Dass eine Bilanzpressekonferenz, bei der es in der Regel um nackte Zahlen und eher dröge Fakten geht, emotional wird, geschieht eher selten. Doch am Mittwoch beim Handelskonzern Otto geschah genau dies. Vorstandschef Alexander Birken verließ den üblichen Pfad einer Bilanzvorlage, nutzte die Gunst der Stunde, um einen Appell an die Öffentlichkeit zu richten – und man merkte während Birkens Vortrag, dass es dem Topmanager um mehr als das Geschäft ging.
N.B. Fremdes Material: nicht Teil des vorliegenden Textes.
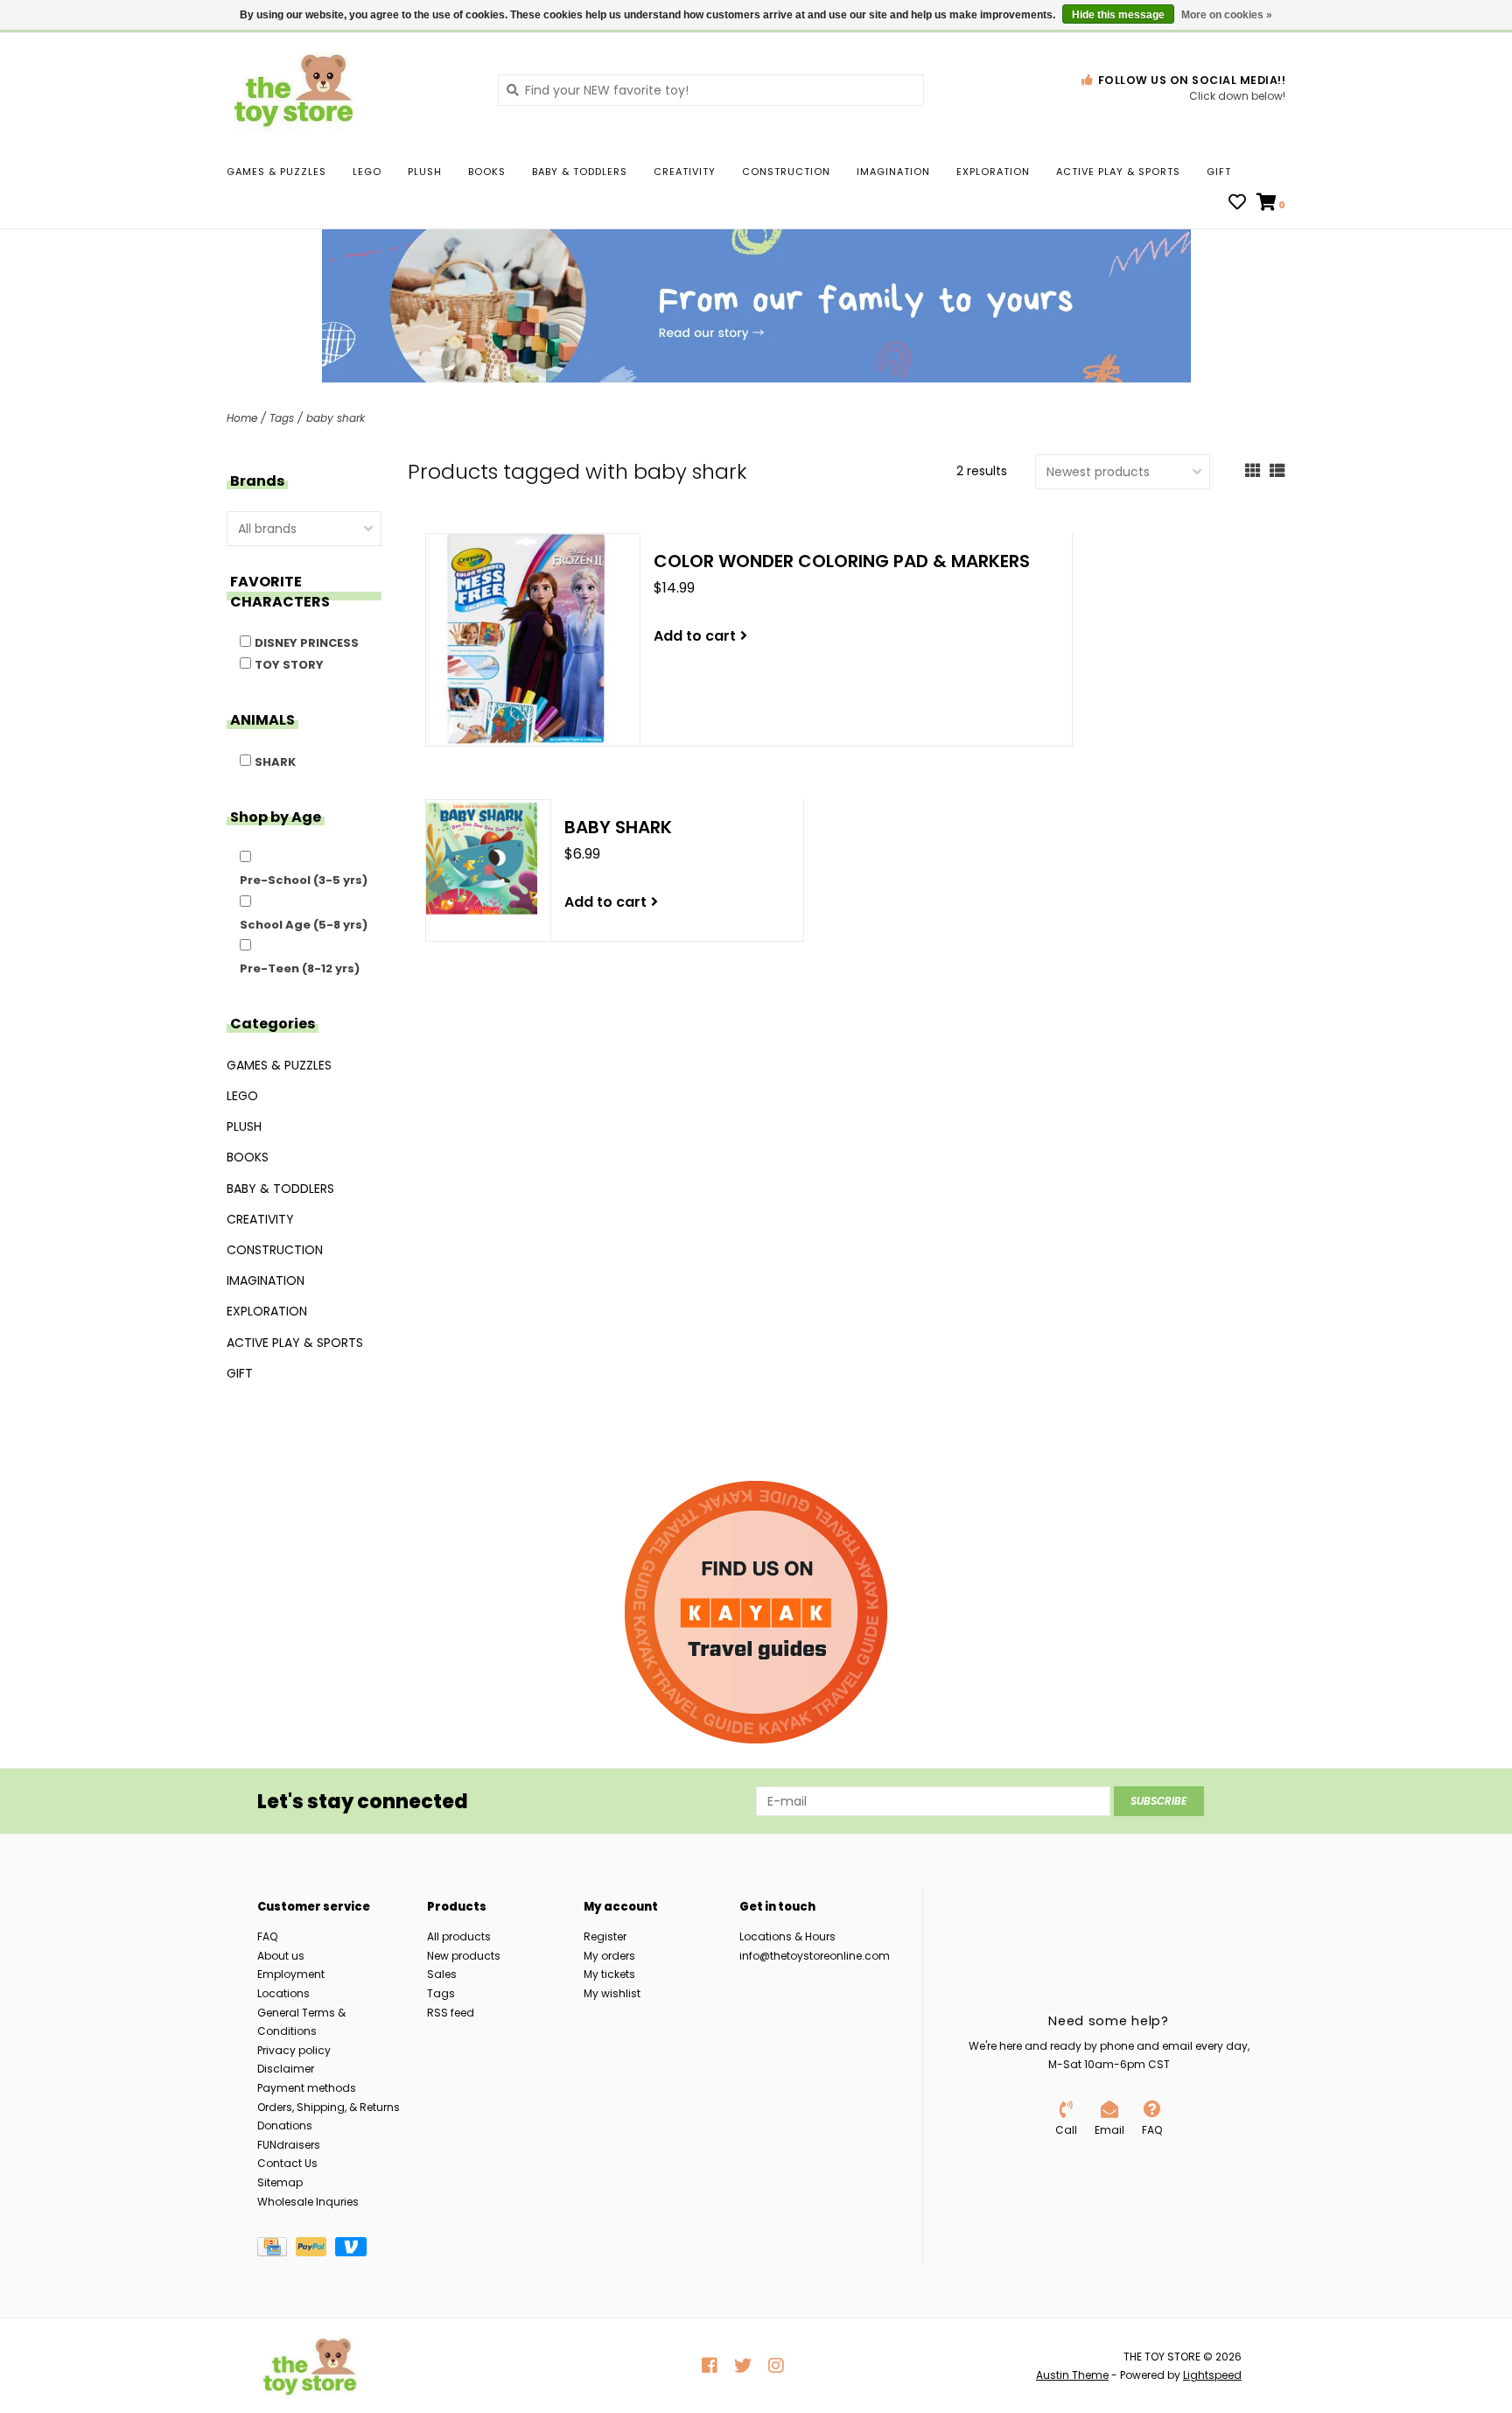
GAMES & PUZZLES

Birken forderte eine Diskussion über Werte – nicht ganz uneigennützig, aber durchaus glaubwürdig und mit viel Empathie.

Der Otto-Chef sprach über den europäischen Rechtsstaat, faire Arbeitsbedingungen, eine angemessene Entlohnung, aber auch über nachhaltiges Wirtschaften und Steuergerechtigkeit. Und er fragte: „Welchen Wert haben diese Prinzipien für uns?“ Dass Birken mit seinen Ausführungen vor allem auf die international großen Otto-Konkurrenten wie Amazon aus den USA und Alibaba aus China abzielte, wer kann es ihm verdenken? Schließlich führt er einen Konzern mit weltweit mehr als 50.000 Beschäftigten, deren Jobs auch vom Verhalten der mächtigen Konkurrenten abhängen. Wenn diese Dumpinglöhne zahlen, ihre Steuern Richtung Null rechnen und nur wenig Wert auf die Umwelt legen, so haben sie eben immense Kostenvorteile, die fairen Wettbewerbern und dem kleinen Einzelhändler um die Ecke schaden.

Dass die Politik diese Ungleichheiten nicht von heute auf morgen abschaffen wird, ist leider auch klar. Bleibt am Ende der Kunde: Er sollte beim Einkaufen und Bestellen im Internet genauer hinschauen, bei wem er sein Geld lässt. Und er sollte sich die Frage stellen, ob die Geschwindigkeit bei der Zustellung und der Preis immer im Zentrum der Kaufentscheidung stehen müssen.